(Location data for words and elements)
__________________________________________________
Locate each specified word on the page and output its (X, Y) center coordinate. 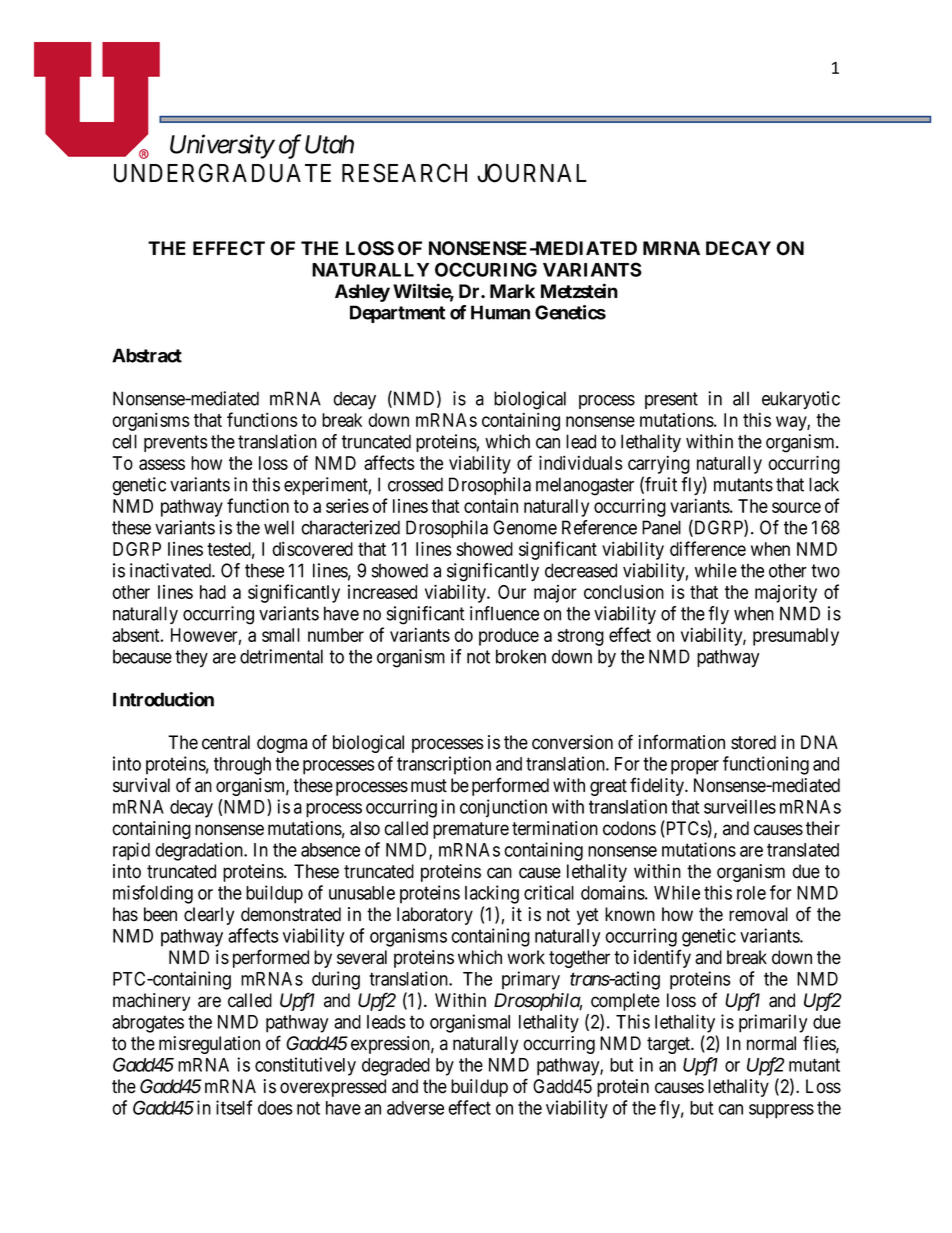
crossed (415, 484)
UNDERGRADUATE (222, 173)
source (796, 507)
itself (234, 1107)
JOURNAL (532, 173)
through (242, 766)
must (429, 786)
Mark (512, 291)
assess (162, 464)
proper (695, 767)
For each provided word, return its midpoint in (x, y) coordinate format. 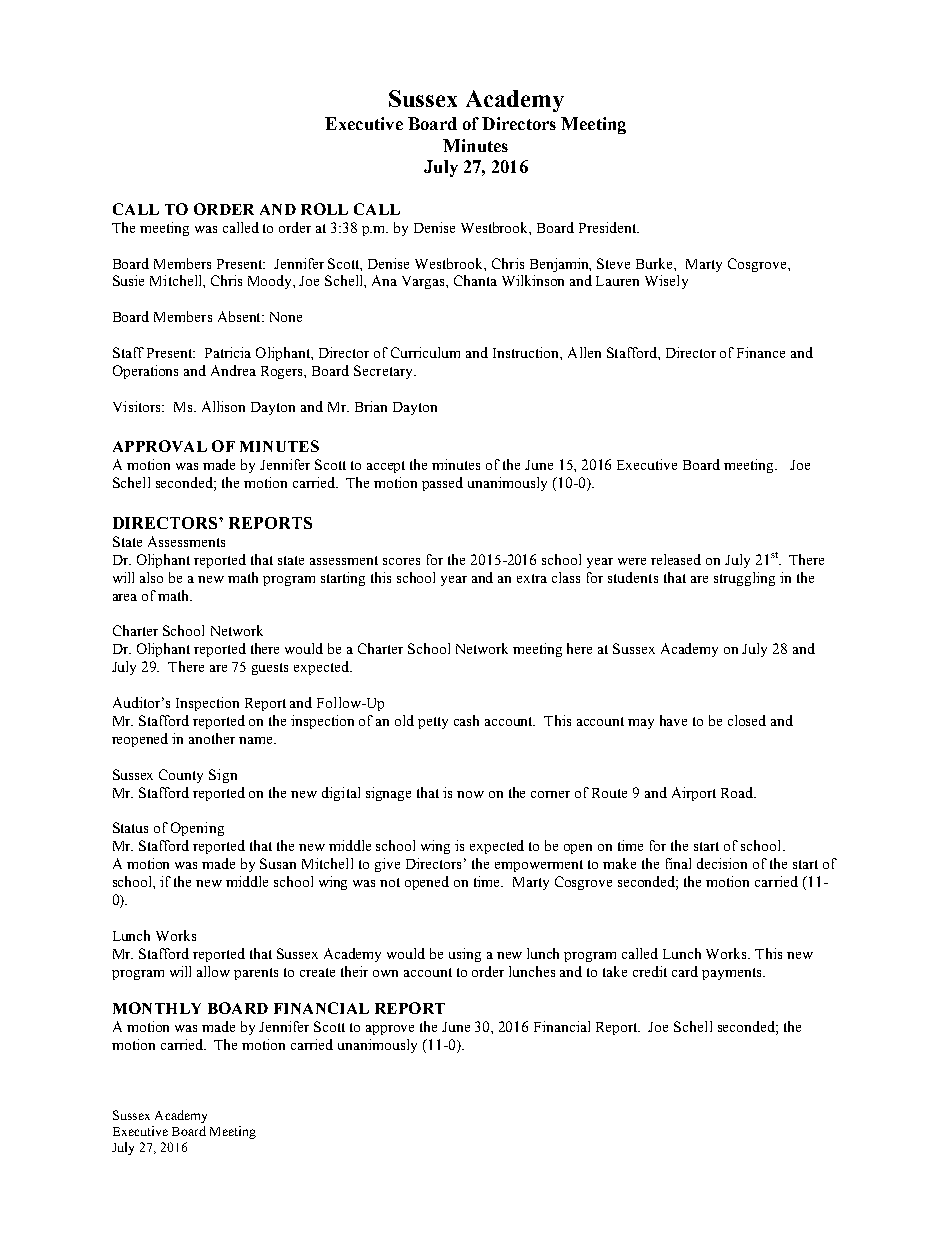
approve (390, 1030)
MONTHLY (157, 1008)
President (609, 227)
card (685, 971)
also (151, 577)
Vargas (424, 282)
__________________________________________________
Objective
Could you copy out every line of the records, requests included, with each answer coordinate rescaled by 0.4 and rounded to a whole number, halves rounding up? Leave the pictures out of your answer.

The completed task
Locate each specified word on the page and output its (X, Y) center coordinate. 
crossed (166, 194)
UNDERGRADUATE (89, 69)
source (318, 203)
itself (94, 443)
JOURNAL (213, 69)
through (97, 306)
must (172, 314)
Mark (205, 116)
assess (65, 186)
proper (278, 307)
For each provided word, return its midpoint in (x, y) coordinate format. 
approve (156, 412)
MONTHLY (63, 403)
President (244, 91)
card (274, 388)
also (60, 231)
Vargas (170, 113)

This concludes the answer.